What you should do: Reproduce exactly the lines from the top of the records below through the line holding "Task: Click the 'Элемент' table column header".
---------- Information shown
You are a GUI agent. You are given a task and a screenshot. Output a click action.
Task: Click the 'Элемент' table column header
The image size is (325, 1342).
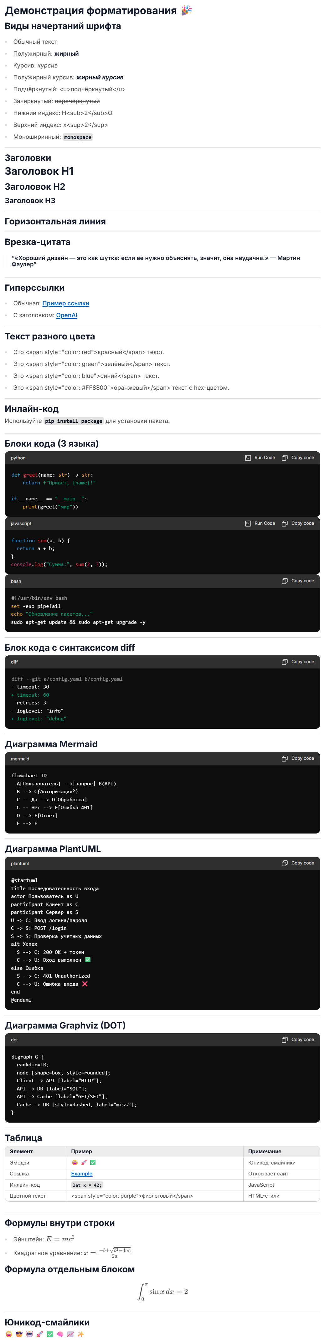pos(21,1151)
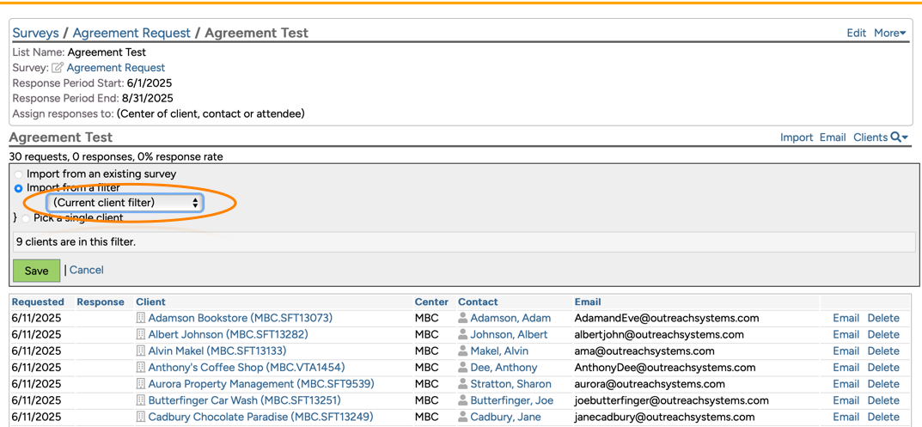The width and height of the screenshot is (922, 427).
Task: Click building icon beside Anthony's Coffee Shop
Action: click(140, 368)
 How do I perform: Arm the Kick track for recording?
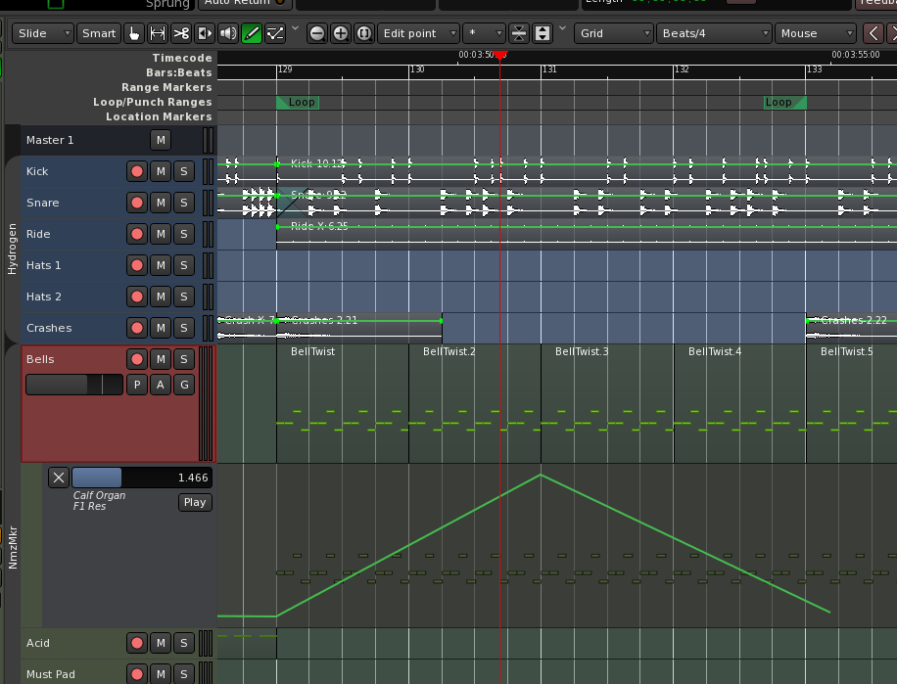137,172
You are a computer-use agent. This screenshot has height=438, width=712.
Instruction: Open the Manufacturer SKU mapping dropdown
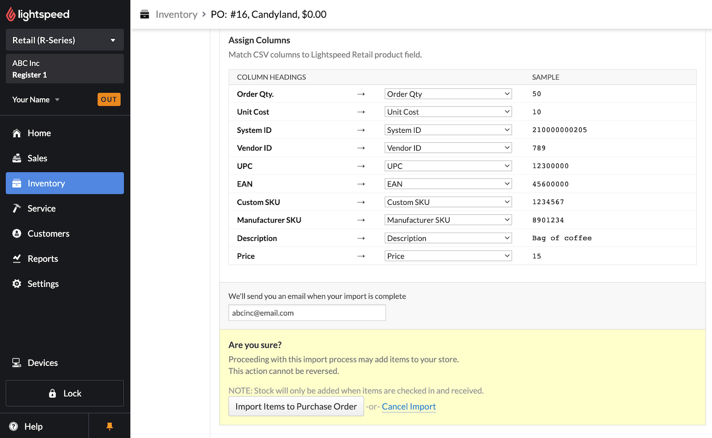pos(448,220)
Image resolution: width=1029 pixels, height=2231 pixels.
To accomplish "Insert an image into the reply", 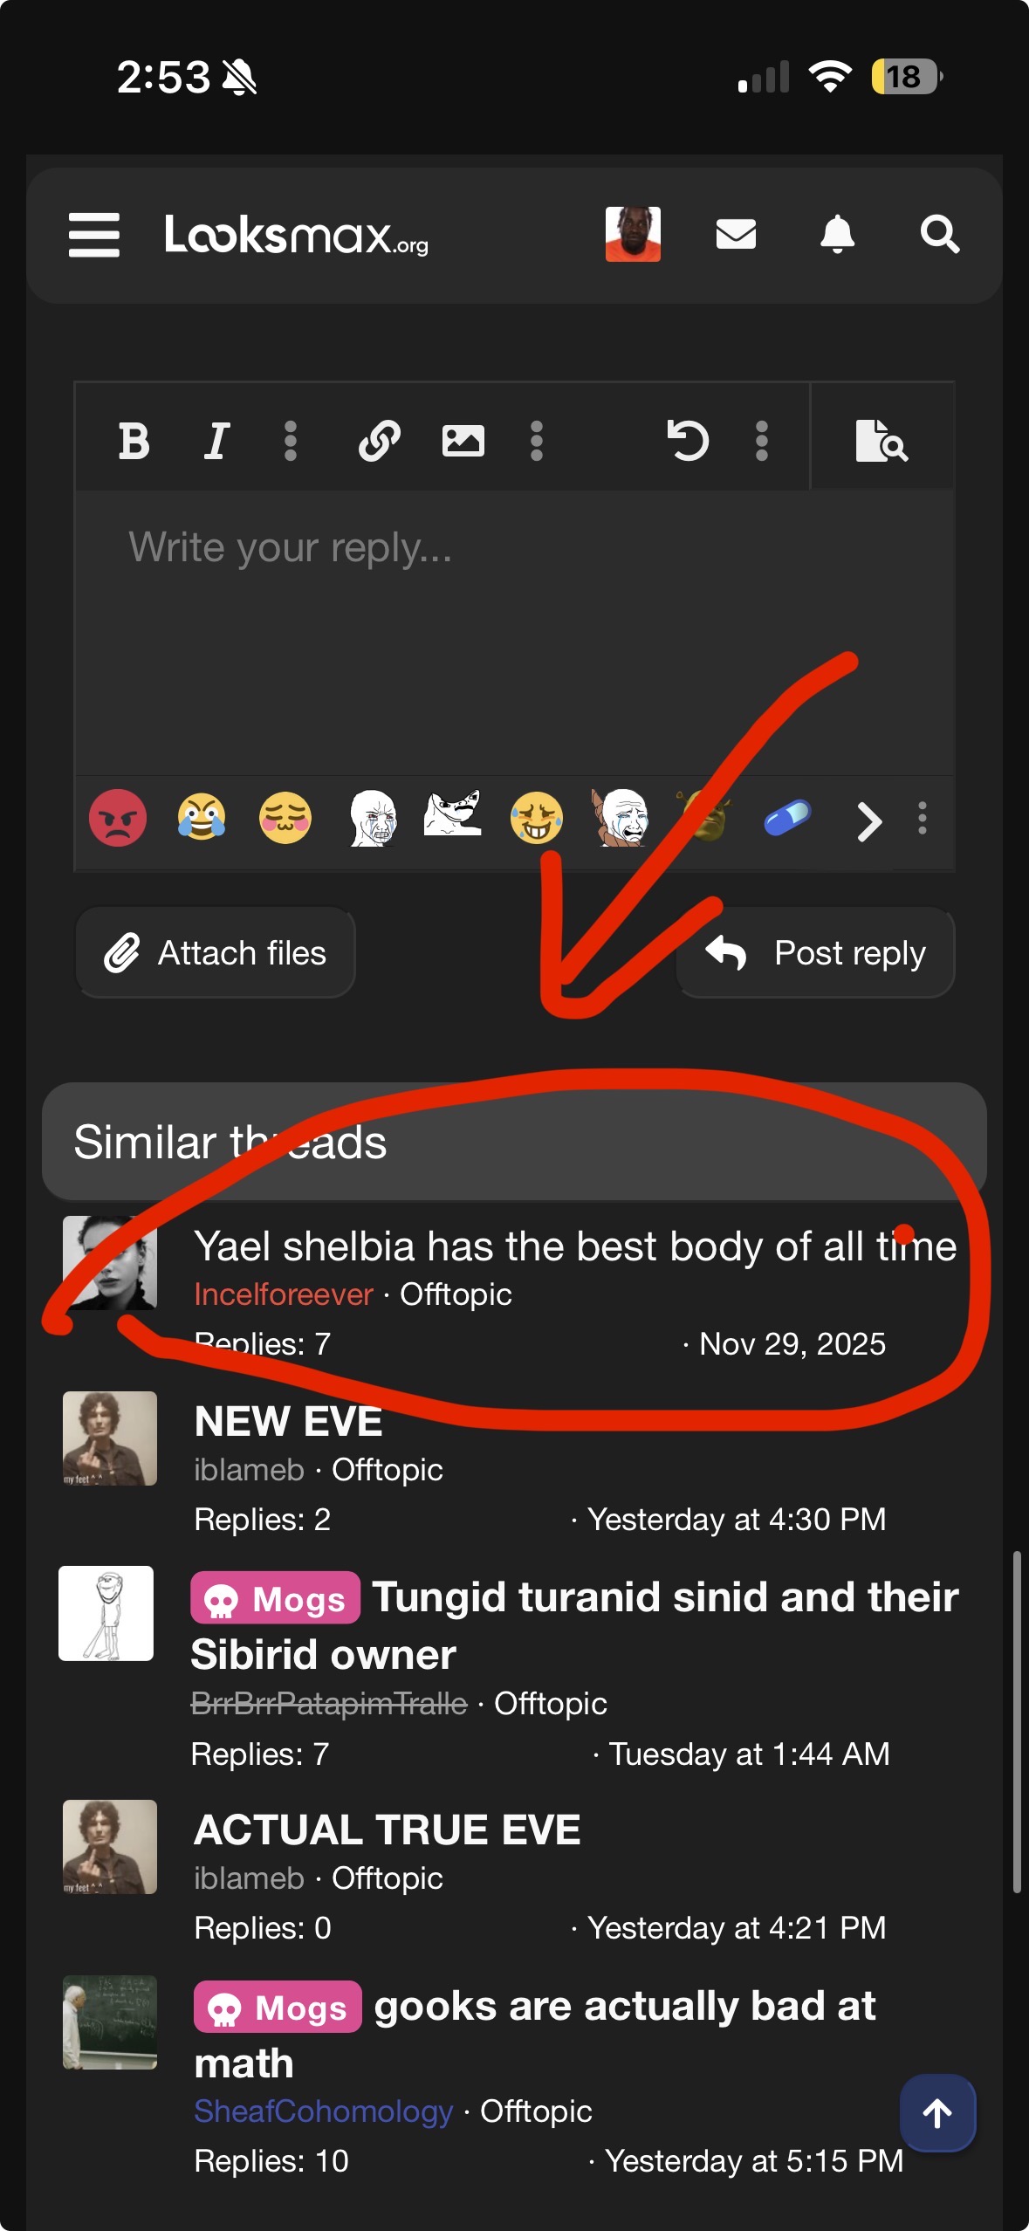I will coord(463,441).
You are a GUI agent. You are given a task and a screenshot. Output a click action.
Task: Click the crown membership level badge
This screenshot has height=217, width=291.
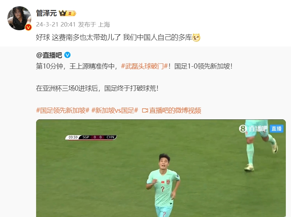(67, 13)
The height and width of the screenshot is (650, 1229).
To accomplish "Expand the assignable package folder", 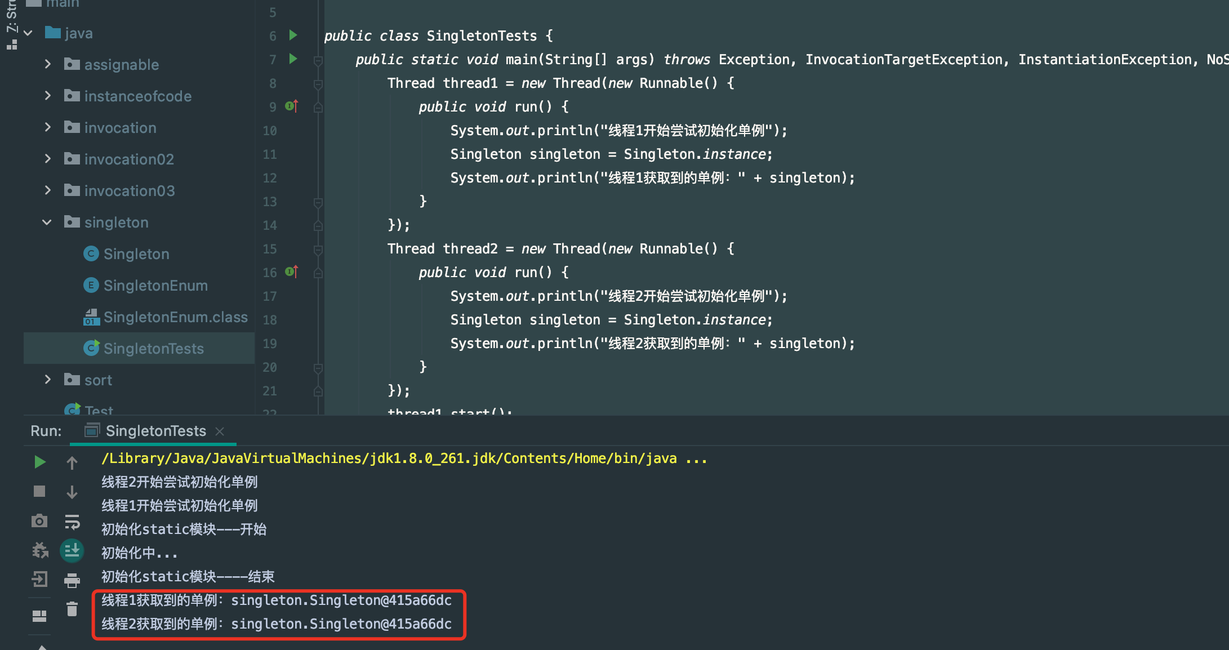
--------------------
Task output:
You are a GUI agent. You are given a task and a screenshot. Output a click action.
Task: Click the 'Элемент' table column header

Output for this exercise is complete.